*Problem to work on*: A single number is required: the count of lines in the records below that contain the word "this".

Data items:
____

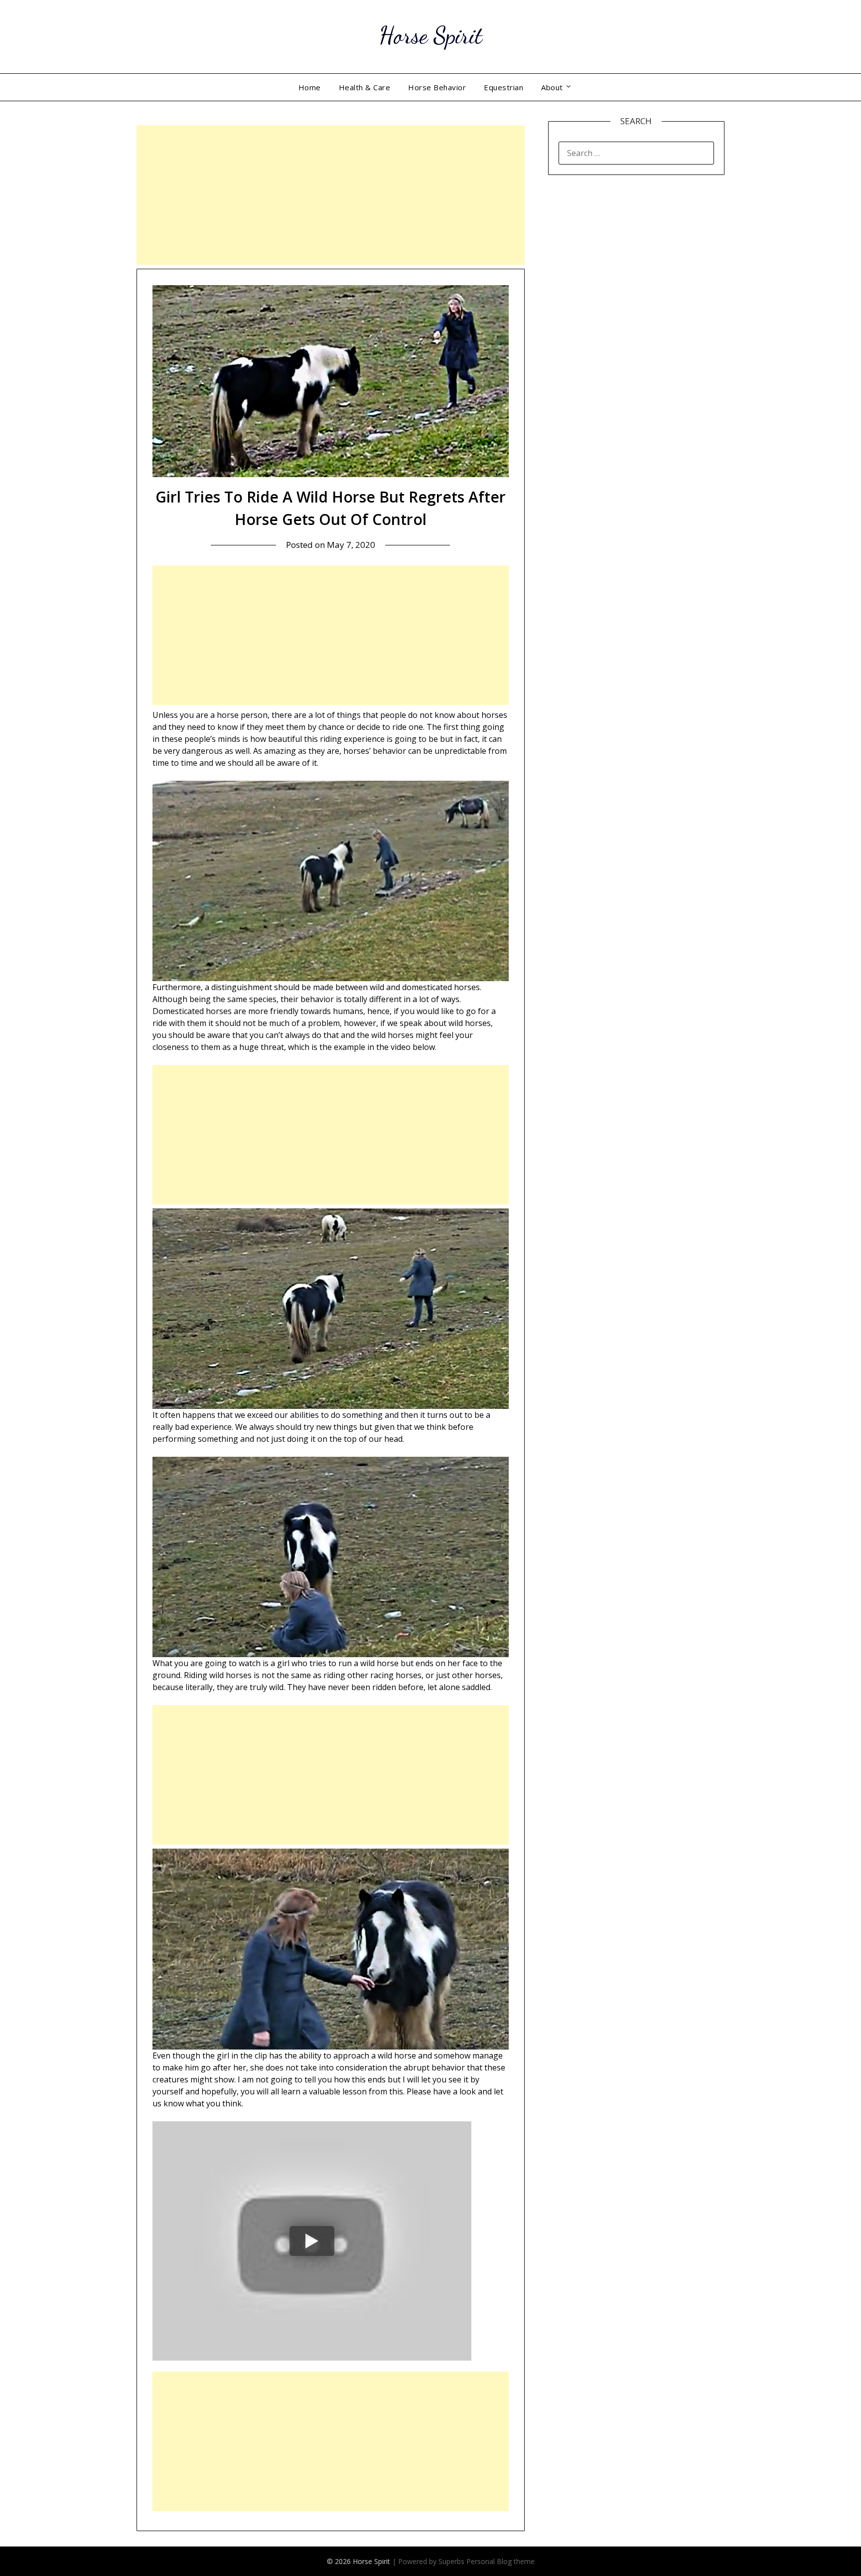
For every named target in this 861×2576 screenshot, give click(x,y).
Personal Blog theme (500, 2561)
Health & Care (365, 87)
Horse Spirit (430, 35)
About (552, 87)
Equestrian (503, 87)
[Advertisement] (331, 195)
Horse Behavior (437, 87)
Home (309, 87)
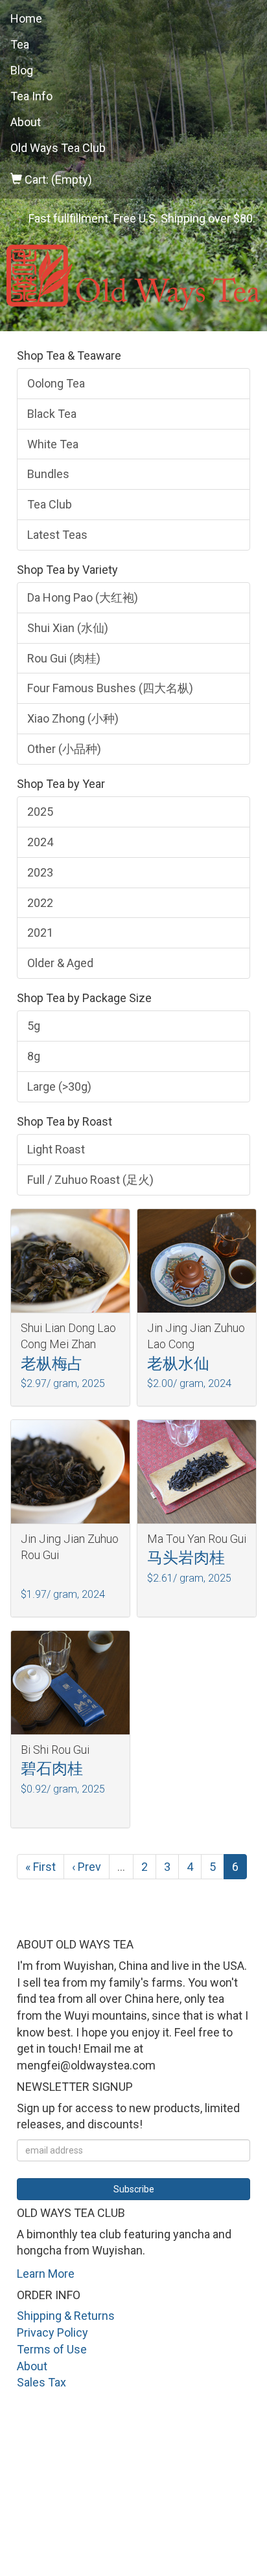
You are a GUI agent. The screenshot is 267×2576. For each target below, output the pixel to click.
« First (40, 1866)
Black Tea (51, 413)
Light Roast (56, 1149)
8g (33, 1056)
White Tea (52, 444)
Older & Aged (60, 963)
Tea (19, 44)
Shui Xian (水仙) (67, 628)
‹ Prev (86, 1866)
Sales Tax (41, 2382)
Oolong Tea (56, 383)
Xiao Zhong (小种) (73, 718)
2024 (40, 842)
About (25, 122)
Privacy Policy (52, 2332)
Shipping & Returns (66, 2315)
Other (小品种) (64, 749)
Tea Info (31, 96)
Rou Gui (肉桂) (63, 658)
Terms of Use (52, 2349)
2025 (40, 811)
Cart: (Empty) (57, 179)
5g (33, 1025)
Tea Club (49, 504)
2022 (40, 903)
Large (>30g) (59, 1086)
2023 (40, 872)
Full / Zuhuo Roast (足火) (90, 1179)
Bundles (48, 474)
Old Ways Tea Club (58, 148)
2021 (40, 932)
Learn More (46, 2273)
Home (26, 18)
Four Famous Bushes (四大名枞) (110, 688)
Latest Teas (57, 534)
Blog (21, 70)
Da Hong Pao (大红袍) (82, 597)
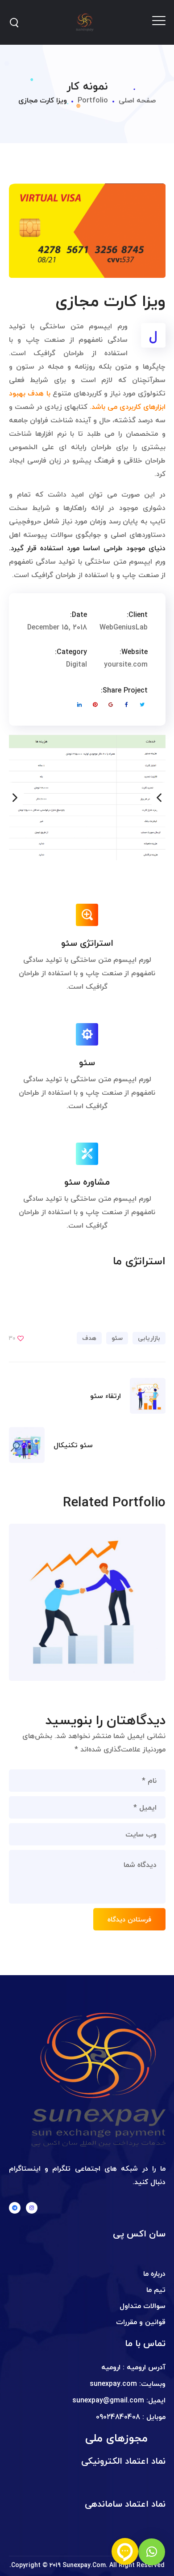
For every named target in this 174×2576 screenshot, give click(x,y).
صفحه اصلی (137, 100)
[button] (151, 2551)
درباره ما (154, 2273)
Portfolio (93, 100)
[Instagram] (31, 2208)
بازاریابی (149, 1337)
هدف (89, 1337)
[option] (87, 777)
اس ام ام (147, 1619)
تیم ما (156, 2289)
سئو (117, 1337)
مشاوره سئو (139, 1582)
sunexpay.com (113, 2383)
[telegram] (15, 2208)
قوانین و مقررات (141, 2322)
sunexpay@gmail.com (108, 2400)
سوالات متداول (143, 2306)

____

*Response*: 2